L’activité physique réduit en effet les complications liées à la paralysie. Les prototypes seront testés en 2020 dans la première salle de sport en France dédiée aux personnes handicapées moteur, récemment inaugurée par ANTS.
 

Orphée Cugat : la force magnétique
Avec ses douze familles de brevets, Orphée Cugat ne perd jamais l’innovation de vue. Directeur de recherche CNRS au Laboratoire de génie électrique de Grenoble5, il invente des systèmes magnétiques exploitant la miniaturisation croissante des technologies. « En réduisant l’échelle, certaines forces de répulsion magnétiques surpassent la gravité ou la tension de surface », s’enthousiasme Orphée Cugat. Ingénieur généraliste de formation, il s’oriente finalement vers une thèse. « Lors de mon post-doc en Irlande, se souvient-il, il nous arrivait de récupérer du matériel dans les bennes de l’université pour construire nos propres instruments. » À Grenoble, son groupe développe d’abord des moteurs et générateurs miniaturés, puis des systèmes originaux en lévitation et désormais des applications pour les technologies médicales.

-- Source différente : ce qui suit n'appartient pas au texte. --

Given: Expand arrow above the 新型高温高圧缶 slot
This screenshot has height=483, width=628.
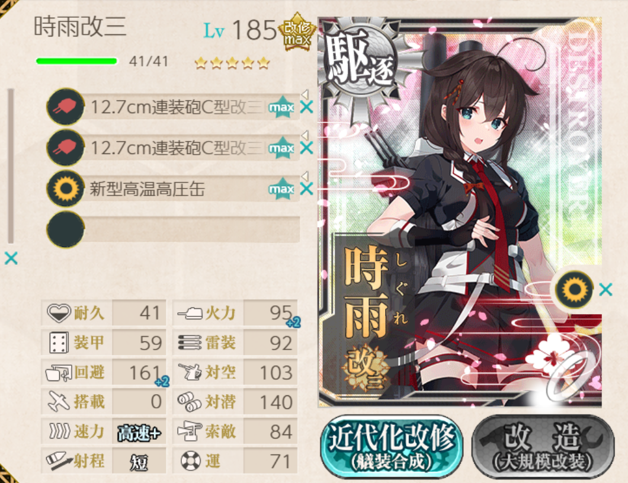Looking at the screenshot, I should (305, 176).
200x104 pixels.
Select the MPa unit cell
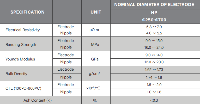tap(95, 45)
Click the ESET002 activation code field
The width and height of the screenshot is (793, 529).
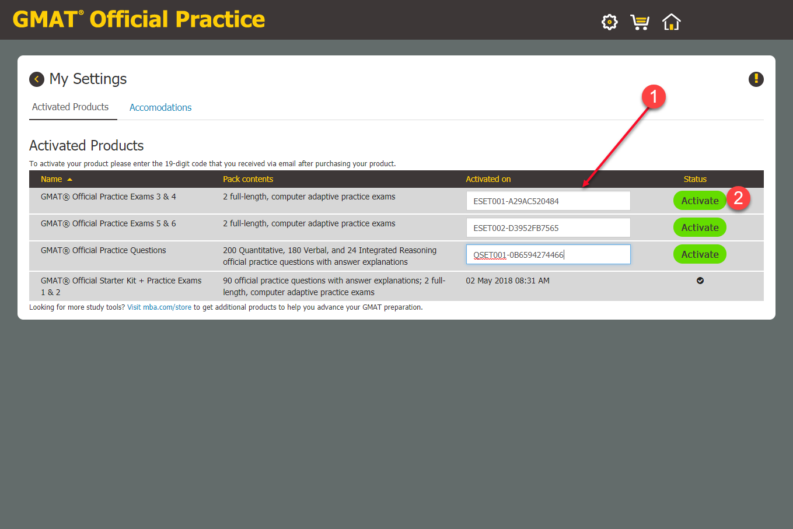548,227
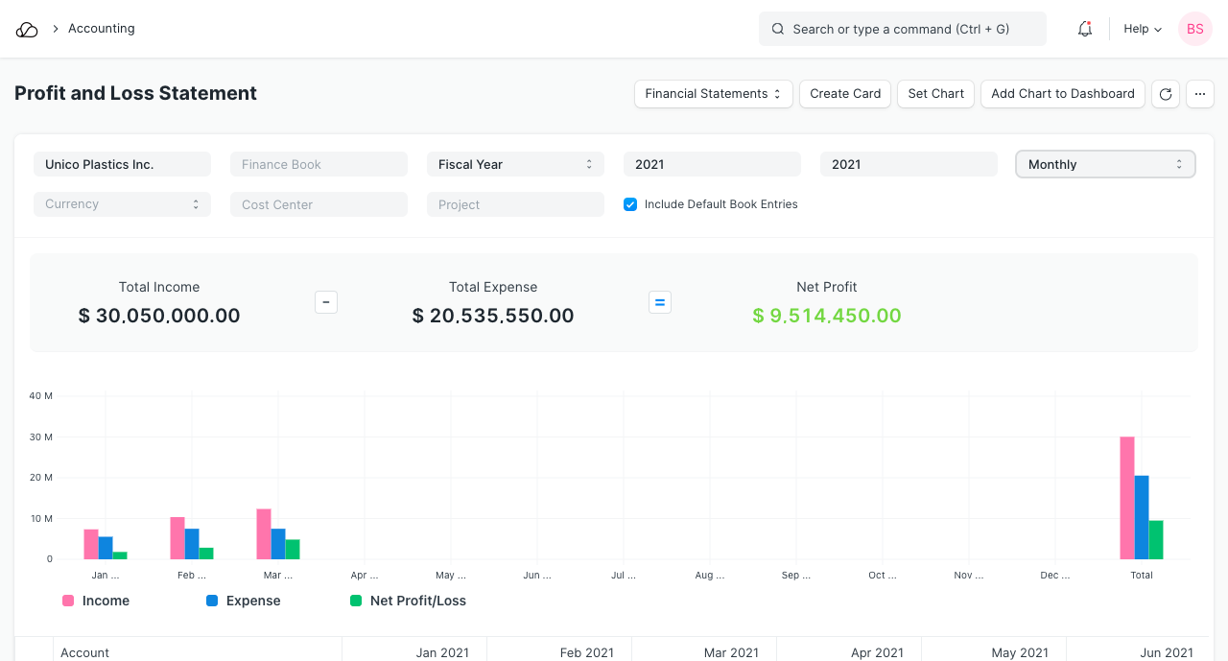
Task: Uncheck Include Default Book Entries
Action: (x=630, y=204)
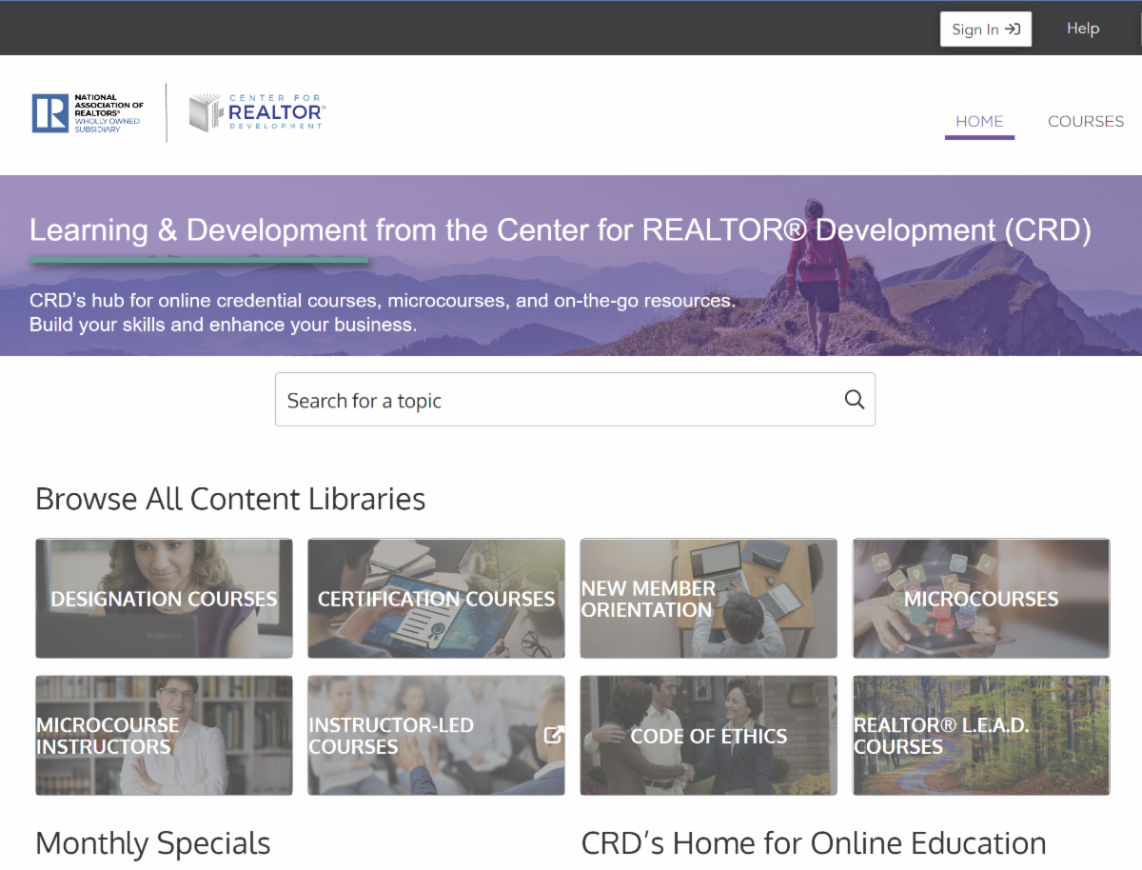Click the Monthly Specials heading
1142x870 pixels.
153,843
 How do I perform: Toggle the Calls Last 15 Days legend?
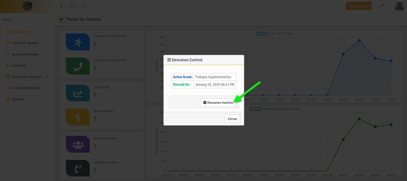275,33
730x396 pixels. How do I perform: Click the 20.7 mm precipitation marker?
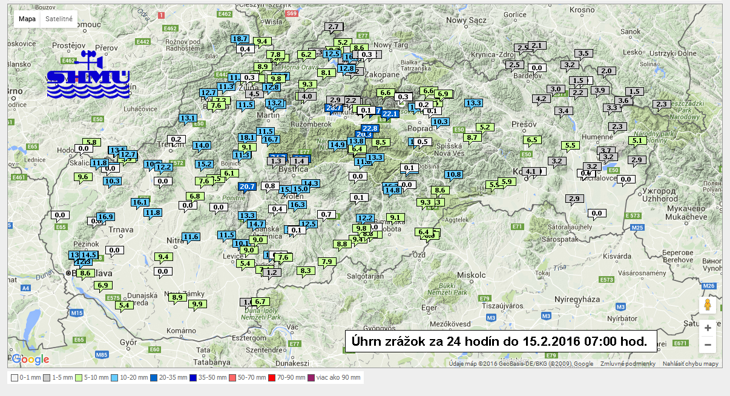[x=247, y=186]
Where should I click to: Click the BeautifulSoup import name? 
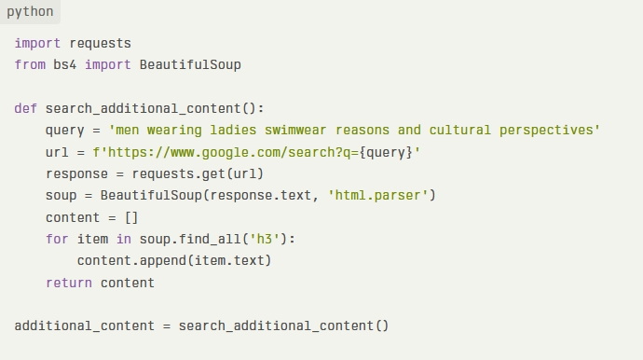point(190,64)
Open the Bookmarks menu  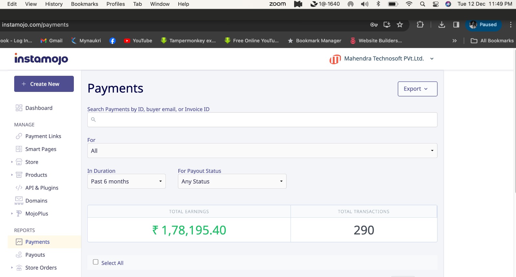[84, 4]
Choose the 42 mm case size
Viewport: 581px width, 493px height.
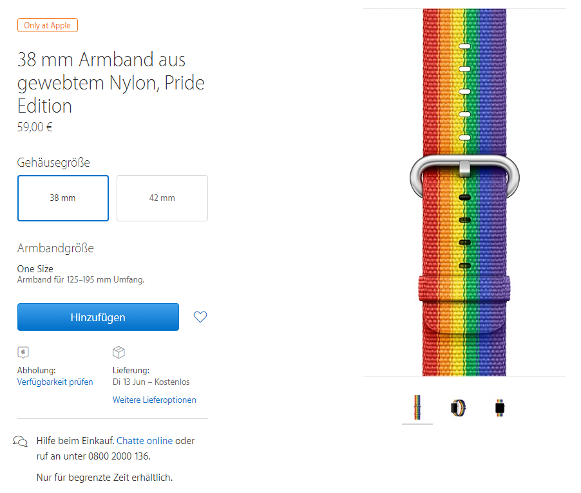[x=162, y=198]
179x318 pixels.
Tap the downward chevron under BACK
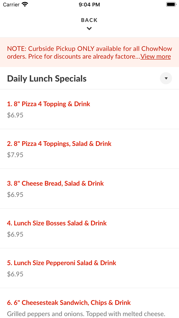click(89, 28)
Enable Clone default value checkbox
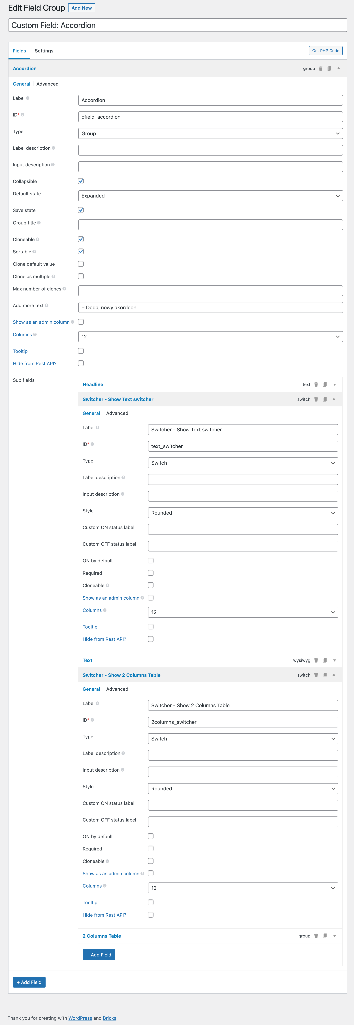This screenshot has height=1025, width=354. pos(81,264)
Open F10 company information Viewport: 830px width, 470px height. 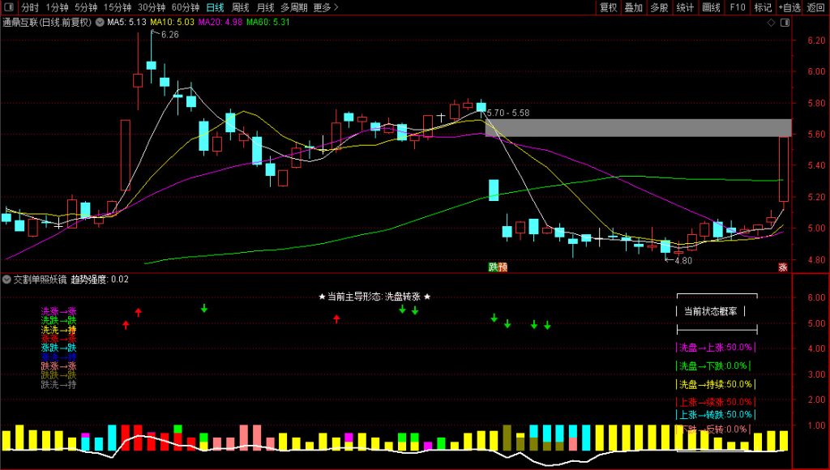tap(737, 7)
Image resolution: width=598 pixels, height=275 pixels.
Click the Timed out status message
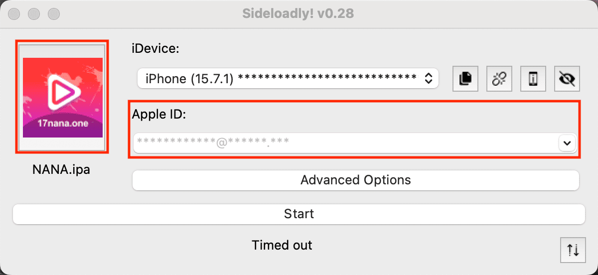(x=282, y=245)

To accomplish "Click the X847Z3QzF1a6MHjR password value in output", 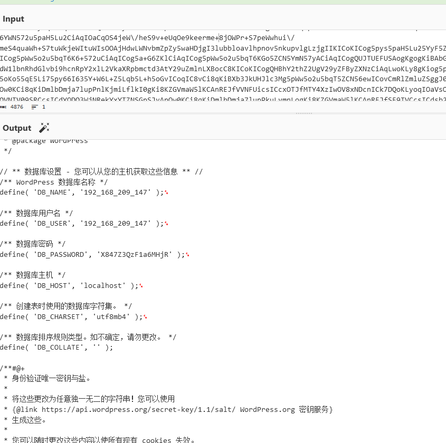I will (x=134, y=254).
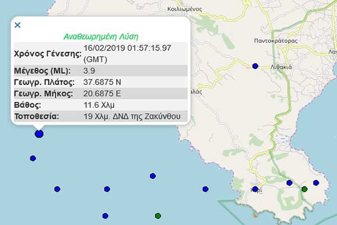Select blue marker directly left of green land marker
The image size is (337, 225).
coord(289,183)
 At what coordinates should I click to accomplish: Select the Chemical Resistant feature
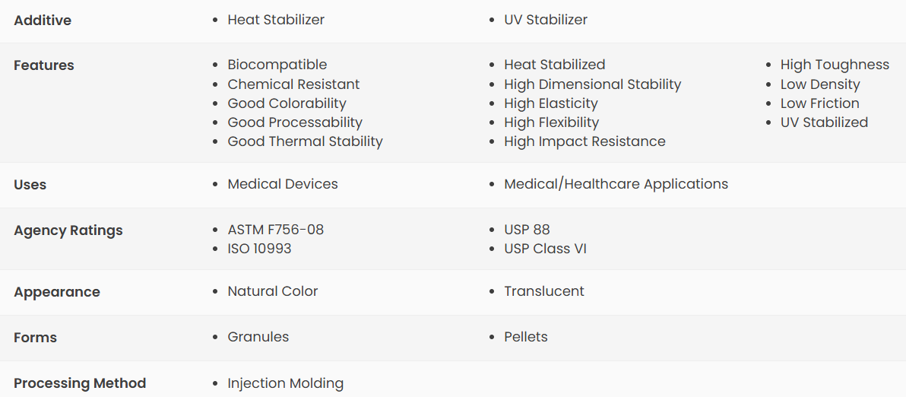[x=293, y=84]
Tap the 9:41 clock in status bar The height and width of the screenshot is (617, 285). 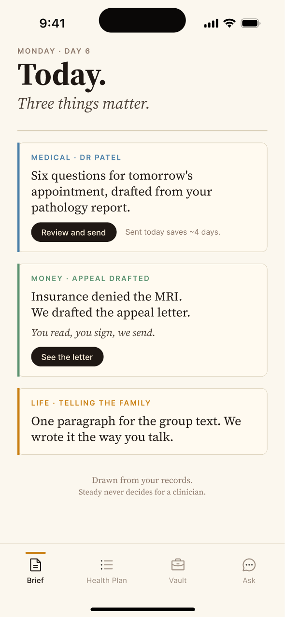(52, 23)
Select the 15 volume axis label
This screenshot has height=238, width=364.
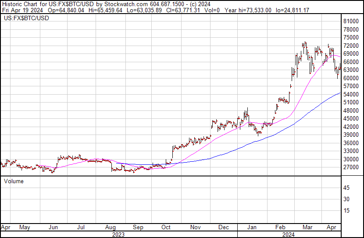[346, 211]
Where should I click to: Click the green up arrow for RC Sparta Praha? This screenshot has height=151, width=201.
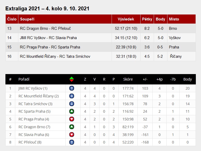point(72,111)
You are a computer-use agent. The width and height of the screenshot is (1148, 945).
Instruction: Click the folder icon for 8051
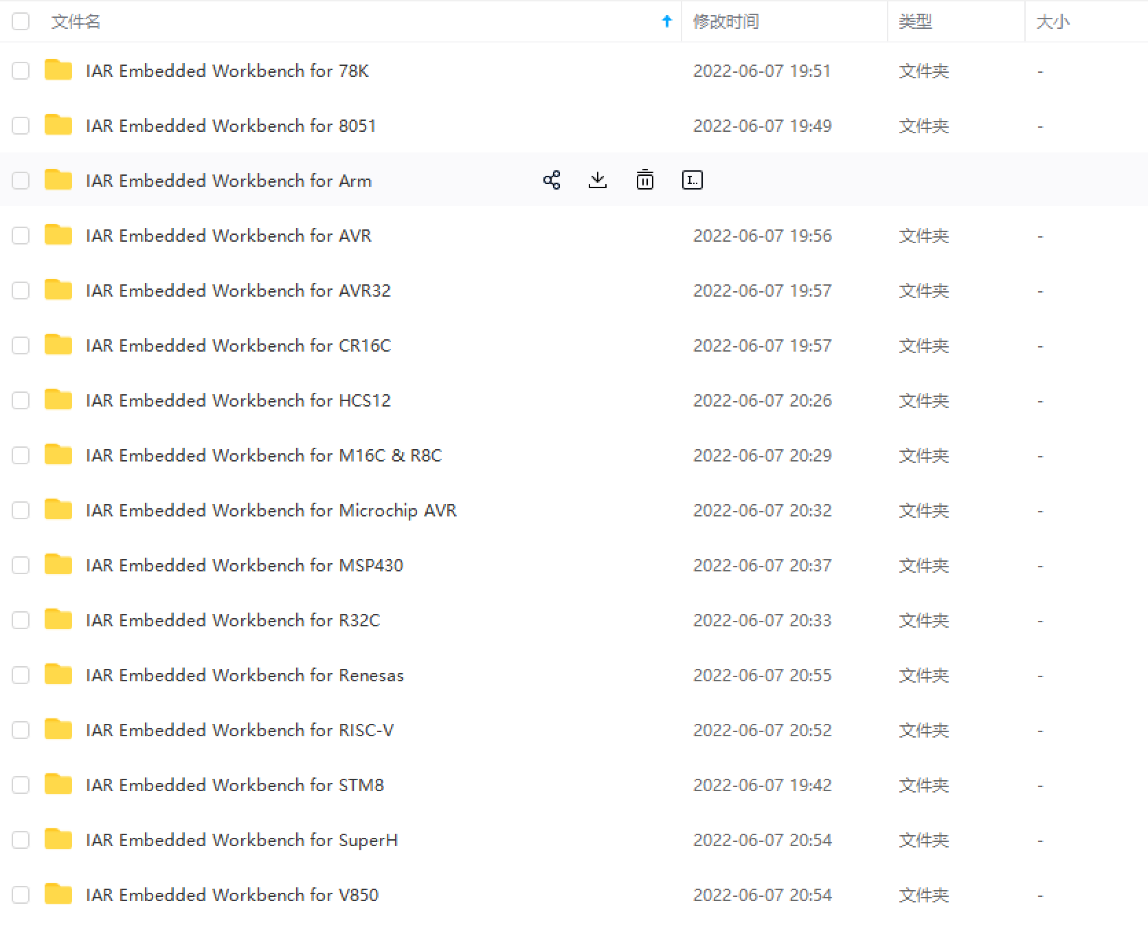pos(58,125)
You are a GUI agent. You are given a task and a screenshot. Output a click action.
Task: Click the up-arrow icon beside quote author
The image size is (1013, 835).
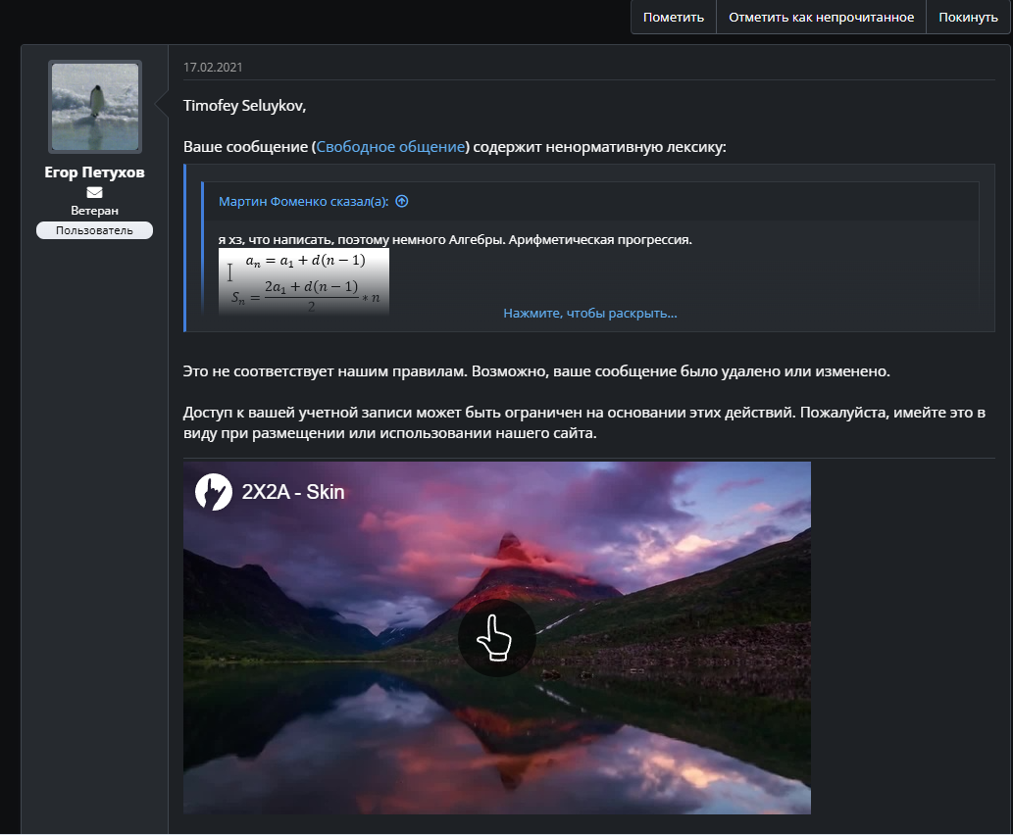point(401,201)
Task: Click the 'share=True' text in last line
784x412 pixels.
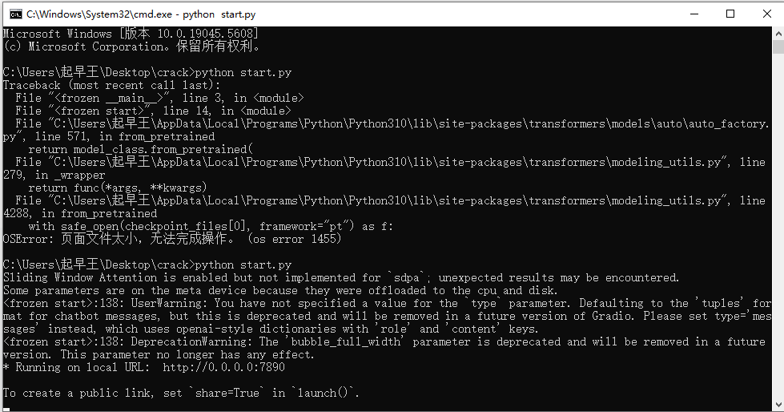Action: pyautogui.click(x=227, y=393)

Son équipe est à l’origine de la start-up Enerbee, où une bouche d’aération connectée récupère assez d’énergie lors de sa rotation pour alimenter des capteurs intégrés de qualité de l’air. Plus ambitieuse encore, la start-up MagIA offre des diagnostics en quinze minutes pour détecter simultanément les hépatites B et C, et le VIH. Là aussi, la miniaturisation décuple les forces magnétiques qui capturent alors rapidement les marqueurs des pathologies ciblées.

Au moment de lancer une start-up, Orphée Cugat préfère rester au laboratoire et explorer de nouvelles applications. Un esprit que l’on retrouve jusque dans sa passion pour le ski alpin, partagée avec son collègue et ami Jérôme Delamare. « On fait de la recherche hors piste en commando, s’amuse Orphée Cugat en filant la métaphore. Nous sommes sans cesse en quête d’un nouveau champ de poudreuse vierge. »

 

Notes
  • 1. Unité CNRS/École polytechnique/Observatoire de Paris/Université Paris-Sud/Sorbonne Université.
  • 2. CNRS/Ministère de la Culture.
  • 3. Unité CNRS/École normale supérieure de Lyon/Université Claude-Bernard Lyon-1.
  • 4. Sport et thérapies neuro-rééducative avancées.
  • 5. Unité CNRS/Grenoble INP/Université Grenoble-Alpes.